Il y a aussi une logistique à mettre en place dans une coproduction. Il y a souvent deux façons différentes de travailler. Il a fallu établir un mode de communication entre les Français et les Israéliens ! Mais ça a été vraiment très agréable. Produire un film c’est toujours une grande aventure. Je suis issu d’une double culture, c’est donc un avantage. Mes producteurs, français et israéliens, ont vraiment été à la hauteur. Ils se sont très bien entendus et peut‐être que d’autres projets vont naître de cette co‐production.

Dans KIDON, on découvre Tel-Aviv, comment l’avez-vous filmée ?

Lorsque j’ai filmé Tel-Aviv, je l’ai fait avec mon regard de Français. Je pense que les Israéliens ne filment pas leur ville de la même manière, sûrement parce qu’ils y sont très habitués. Dans cette ville, il y a des bijoux architecturaux et je me rends compte que je m’émerveille encore sur certains quartiers. Avant de faire du cinéma, je rêvais de faire les beaux arts, je peignais beaucoup. Pour le film, j’ai tourné une scène sur un pont, au nord du port de Tel-Aviv, c’est un endroit graphique qui n’a encore jamais été filmé. Ce lieu est un tableau vivant. J’ai toujours sur moi mon carnet où sont notés tous les endroits qui m’intéressent, je suis constamment en repérage.

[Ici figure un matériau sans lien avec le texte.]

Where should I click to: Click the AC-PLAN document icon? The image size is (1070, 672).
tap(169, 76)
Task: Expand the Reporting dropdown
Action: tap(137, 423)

Vous avez apporté un soin particulier aux décors du film, comment avez-vous élaboré une comédie d’espionnage avec un petit budget ?

Souvent, les films d’espionnage sont de grosses productions hollywoodiennes. Nous, nous avons fait un film à petit budget. Vous ne verrez pas d’explosions ni de cascades incroyables. C’était tout le défi ! Nous avons essayé de faire beaucoup d’efforts sur les décors notamment sur les locaux du Mossad. Il fallait que ce soit crédible. J’ai eu la chance de travailler avec un excellent chef décorateur, Ariel Glazer, mais aussi avec un petit génie des effets spéciaux, Yaron Yashinski, qui a mis en place tous les écrans interactifs que l’on voit dans les bureaux du Mossad. En Israël, on sait faire des prouesses avec très peu d’argent. Les films à petits budgets doivent être plus inventifs et créatifs que les autres. C’est ce que l’on appelle « le système D » israélien.